● **Work to be completed**: Which "-fold" multiples appear in the excerpt on coronavirus antibodies and reinfection? List each one once.

● **Selected extract**:

*-*-*

Lowy cautioned that the study used real-time data and wasn't conducted in a clinical setting, meaning "confounders"—or factors that distort the data—could be present. That means the tenfold increase in protection should be taken as an estimate, Lowy said, because in reality, "maybe it's a threefold difference, and maybe it's a twentyfold difference."
However, Lowy noted the study's results match research from the United Kingdom that's been published in the New England Journal of Medicine. That study similarly found a tenfold increase in protection among people with coronavirus antibodies.
But experts still have some questions regarding coronavirus antibodies and protection against reinfection.
Jennifer Juno, a senior research fellow at the University of Melbourne's Doherty Institute who was not involved in the study, said the new study's findings offer "encouraging news, as it suggests that the immune system is generating a robust memory response to infection, which is likely to play a role in providing some protection from reinfection." But she added, "The key questions we need to address now include understanding the duration of this protection, and the specific immune responses that are most strongly associated with protection."
CDC study suggests some patients could face more severe Covid-19 with reinfection
It's important to note, however, that while the study indicated coronavirus antibodies protect against reinfection to a significant extent, it also suggested that reinfection can occur.
A CDC Morbidity and Mortality Weekly Report published Friday had similar findings, and further suggested that some patients could develop more severe cases of Covid-19 upon reinfection than they experienced the first time were infected with the novel coronavirus.

*-*-*

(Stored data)

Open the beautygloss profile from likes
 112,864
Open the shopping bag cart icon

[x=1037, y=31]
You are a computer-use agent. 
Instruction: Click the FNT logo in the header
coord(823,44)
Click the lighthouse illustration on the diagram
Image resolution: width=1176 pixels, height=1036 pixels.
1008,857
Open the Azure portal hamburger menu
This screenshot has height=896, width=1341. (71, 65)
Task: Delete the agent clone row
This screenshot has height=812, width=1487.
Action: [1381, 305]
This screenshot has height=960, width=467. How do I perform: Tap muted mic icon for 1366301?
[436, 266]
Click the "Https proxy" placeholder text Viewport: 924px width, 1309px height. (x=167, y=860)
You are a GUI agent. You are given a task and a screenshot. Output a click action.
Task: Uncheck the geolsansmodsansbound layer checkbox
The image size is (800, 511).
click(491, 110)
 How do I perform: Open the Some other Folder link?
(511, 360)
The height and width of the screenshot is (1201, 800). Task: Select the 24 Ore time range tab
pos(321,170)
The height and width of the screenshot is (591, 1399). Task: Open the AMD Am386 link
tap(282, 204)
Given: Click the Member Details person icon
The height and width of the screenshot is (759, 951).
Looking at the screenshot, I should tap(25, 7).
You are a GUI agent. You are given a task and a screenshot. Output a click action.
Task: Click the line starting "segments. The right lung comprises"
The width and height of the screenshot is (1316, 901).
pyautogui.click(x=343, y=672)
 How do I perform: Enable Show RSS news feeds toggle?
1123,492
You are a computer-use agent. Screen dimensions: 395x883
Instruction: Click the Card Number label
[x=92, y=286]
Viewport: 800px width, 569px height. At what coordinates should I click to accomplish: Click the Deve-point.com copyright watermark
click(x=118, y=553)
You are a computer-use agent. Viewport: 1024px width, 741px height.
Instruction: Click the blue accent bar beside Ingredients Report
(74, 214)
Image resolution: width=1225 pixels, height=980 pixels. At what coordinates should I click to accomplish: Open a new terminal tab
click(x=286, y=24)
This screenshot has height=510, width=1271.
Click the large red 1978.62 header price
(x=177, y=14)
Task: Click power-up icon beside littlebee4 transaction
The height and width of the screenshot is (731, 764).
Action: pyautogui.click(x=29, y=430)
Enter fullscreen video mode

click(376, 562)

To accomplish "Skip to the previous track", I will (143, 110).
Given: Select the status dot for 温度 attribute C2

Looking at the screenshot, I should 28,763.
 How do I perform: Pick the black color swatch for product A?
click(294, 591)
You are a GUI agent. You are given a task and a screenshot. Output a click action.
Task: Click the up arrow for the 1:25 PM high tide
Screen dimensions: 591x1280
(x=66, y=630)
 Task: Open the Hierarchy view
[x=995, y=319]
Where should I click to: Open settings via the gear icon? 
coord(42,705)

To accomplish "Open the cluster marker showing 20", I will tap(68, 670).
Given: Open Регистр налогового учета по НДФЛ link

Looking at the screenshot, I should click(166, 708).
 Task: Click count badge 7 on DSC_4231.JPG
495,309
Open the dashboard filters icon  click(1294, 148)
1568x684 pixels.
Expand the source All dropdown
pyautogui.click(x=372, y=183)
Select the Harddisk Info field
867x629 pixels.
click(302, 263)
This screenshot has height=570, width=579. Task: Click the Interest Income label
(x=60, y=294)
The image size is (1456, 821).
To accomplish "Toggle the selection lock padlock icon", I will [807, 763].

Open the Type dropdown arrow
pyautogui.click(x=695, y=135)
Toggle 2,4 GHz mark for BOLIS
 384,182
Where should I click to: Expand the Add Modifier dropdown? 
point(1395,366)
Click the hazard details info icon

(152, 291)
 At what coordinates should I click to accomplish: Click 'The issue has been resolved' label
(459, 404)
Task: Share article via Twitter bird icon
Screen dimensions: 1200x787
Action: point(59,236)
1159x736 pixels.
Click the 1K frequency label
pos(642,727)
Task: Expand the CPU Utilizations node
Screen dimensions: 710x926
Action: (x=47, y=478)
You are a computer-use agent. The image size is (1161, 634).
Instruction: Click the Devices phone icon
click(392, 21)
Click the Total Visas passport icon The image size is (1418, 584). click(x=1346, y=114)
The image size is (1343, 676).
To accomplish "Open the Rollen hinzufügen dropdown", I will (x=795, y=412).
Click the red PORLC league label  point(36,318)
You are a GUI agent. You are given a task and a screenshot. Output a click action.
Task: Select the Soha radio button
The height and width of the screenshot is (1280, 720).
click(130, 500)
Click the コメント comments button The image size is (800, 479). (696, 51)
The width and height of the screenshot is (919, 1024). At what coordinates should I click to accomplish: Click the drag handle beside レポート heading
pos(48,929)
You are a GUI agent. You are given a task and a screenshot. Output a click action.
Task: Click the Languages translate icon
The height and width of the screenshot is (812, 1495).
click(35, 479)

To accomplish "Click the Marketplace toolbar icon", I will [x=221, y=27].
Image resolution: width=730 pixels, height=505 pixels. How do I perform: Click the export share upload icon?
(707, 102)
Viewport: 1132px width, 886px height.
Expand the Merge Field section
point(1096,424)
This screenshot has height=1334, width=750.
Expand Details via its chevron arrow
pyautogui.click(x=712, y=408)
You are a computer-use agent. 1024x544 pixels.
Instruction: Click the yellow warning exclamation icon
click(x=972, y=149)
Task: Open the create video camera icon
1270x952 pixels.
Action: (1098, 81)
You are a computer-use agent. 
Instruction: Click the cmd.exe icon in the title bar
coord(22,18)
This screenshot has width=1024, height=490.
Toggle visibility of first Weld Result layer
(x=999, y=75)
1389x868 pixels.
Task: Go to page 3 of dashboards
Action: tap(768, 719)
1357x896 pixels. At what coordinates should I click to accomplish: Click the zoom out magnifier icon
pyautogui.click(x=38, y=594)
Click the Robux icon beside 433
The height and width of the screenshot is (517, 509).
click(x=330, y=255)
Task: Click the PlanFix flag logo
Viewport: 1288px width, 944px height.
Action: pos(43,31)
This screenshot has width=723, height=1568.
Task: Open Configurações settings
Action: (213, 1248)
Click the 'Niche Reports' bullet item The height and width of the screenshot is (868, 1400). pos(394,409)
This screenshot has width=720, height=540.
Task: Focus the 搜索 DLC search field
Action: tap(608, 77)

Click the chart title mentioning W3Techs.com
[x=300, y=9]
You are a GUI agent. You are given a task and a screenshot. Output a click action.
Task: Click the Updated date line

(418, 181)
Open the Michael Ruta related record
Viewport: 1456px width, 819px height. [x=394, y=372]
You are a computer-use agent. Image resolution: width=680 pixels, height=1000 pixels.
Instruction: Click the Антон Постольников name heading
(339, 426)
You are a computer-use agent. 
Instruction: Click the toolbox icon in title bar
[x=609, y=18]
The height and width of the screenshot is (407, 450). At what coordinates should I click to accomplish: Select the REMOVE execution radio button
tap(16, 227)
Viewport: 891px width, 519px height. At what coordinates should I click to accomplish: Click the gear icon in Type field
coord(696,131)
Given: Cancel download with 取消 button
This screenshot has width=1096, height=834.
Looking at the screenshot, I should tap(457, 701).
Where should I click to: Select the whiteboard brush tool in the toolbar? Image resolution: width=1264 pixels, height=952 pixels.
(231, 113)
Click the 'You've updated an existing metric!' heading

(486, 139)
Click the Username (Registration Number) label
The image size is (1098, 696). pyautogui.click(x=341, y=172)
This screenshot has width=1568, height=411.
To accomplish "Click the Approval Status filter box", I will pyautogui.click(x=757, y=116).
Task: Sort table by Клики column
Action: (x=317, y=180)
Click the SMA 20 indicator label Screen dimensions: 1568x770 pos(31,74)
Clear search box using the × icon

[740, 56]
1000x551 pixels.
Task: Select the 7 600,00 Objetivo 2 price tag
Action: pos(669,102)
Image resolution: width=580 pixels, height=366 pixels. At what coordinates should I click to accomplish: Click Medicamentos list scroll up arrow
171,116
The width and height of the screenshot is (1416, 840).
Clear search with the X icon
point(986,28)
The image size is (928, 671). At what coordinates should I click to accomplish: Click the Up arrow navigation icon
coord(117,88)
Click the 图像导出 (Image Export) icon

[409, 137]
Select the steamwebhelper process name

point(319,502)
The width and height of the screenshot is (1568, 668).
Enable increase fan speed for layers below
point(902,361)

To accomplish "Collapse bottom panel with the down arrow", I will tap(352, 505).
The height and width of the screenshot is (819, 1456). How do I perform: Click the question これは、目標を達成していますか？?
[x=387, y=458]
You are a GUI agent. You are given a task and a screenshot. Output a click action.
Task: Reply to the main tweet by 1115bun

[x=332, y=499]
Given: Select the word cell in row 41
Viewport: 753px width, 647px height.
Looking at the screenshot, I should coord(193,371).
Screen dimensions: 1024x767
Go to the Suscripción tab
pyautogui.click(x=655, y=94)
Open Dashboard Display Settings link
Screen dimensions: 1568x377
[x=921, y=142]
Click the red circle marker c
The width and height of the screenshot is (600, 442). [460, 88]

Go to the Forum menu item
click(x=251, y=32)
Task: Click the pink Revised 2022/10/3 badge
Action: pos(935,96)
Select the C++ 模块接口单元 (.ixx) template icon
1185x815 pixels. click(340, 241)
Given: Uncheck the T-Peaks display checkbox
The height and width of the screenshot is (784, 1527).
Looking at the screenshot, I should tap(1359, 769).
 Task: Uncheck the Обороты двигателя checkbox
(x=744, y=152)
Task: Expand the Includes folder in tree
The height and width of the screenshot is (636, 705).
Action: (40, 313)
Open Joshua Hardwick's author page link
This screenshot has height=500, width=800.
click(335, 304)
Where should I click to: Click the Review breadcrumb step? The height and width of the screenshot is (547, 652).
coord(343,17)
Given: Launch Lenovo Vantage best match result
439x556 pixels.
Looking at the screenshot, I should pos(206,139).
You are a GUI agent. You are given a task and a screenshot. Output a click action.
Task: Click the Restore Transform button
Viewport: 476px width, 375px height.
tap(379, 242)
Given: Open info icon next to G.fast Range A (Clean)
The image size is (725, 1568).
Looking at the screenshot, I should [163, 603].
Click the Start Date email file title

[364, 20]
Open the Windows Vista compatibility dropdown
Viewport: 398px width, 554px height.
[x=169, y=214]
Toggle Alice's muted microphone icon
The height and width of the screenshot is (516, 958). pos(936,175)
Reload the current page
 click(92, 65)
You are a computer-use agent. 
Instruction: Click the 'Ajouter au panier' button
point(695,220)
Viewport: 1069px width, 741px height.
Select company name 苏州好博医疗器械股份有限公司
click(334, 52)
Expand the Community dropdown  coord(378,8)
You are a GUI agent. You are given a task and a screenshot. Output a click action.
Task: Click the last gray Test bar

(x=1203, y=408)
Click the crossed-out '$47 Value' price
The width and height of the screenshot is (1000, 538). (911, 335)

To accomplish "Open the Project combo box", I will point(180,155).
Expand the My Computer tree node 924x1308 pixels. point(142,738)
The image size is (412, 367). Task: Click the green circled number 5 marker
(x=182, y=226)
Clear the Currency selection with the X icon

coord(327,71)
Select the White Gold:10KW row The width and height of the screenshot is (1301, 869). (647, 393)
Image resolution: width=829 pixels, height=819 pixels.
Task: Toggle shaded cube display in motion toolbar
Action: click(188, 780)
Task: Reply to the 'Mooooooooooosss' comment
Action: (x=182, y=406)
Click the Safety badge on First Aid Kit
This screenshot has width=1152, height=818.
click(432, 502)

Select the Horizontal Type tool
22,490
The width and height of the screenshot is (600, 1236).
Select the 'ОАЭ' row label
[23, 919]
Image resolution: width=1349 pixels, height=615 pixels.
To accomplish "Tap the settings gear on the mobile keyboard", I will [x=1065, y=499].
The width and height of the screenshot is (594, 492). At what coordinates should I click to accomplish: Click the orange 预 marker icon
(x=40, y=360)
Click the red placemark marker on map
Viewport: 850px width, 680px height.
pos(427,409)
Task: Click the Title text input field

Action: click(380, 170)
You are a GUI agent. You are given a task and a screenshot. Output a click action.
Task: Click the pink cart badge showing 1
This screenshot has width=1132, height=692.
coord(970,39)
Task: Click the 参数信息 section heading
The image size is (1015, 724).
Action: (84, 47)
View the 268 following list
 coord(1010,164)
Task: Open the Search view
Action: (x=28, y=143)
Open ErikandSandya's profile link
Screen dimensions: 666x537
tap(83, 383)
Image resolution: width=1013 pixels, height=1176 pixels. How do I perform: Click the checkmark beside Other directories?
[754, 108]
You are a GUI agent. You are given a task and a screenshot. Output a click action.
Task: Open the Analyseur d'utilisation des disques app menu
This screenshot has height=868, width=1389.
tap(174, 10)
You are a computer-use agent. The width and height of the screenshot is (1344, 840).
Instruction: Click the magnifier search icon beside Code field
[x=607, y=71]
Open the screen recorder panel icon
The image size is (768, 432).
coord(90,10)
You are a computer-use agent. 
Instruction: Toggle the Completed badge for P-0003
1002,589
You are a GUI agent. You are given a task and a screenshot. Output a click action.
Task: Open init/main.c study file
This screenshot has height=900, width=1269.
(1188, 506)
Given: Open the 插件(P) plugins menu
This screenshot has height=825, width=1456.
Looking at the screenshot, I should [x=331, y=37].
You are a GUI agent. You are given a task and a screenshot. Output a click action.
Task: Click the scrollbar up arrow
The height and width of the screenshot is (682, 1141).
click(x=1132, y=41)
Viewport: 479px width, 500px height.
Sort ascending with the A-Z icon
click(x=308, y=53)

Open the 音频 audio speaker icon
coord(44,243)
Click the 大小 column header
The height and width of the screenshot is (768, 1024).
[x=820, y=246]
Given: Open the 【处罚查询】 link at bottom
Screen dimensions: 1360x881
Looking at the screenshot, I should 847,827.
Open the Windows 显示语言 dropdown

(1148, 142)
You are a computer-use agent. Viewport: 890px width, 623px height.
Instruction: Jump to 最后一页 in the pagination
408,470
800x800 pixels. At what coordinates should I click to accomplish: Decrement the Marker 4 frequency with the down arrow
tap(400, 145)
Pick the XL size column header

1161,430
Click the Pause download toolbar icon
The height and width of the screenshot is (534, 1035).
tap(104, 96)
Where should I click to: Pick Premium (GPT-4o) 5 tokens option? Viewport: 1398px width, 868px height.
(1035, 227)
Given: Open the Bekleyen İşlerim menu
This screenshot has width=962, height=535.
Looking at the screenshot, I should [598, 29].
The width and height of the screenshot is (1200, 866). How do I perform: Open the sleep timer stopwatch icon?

*-*-*

● **Problem solution**: tenfold, threefold, twentyfold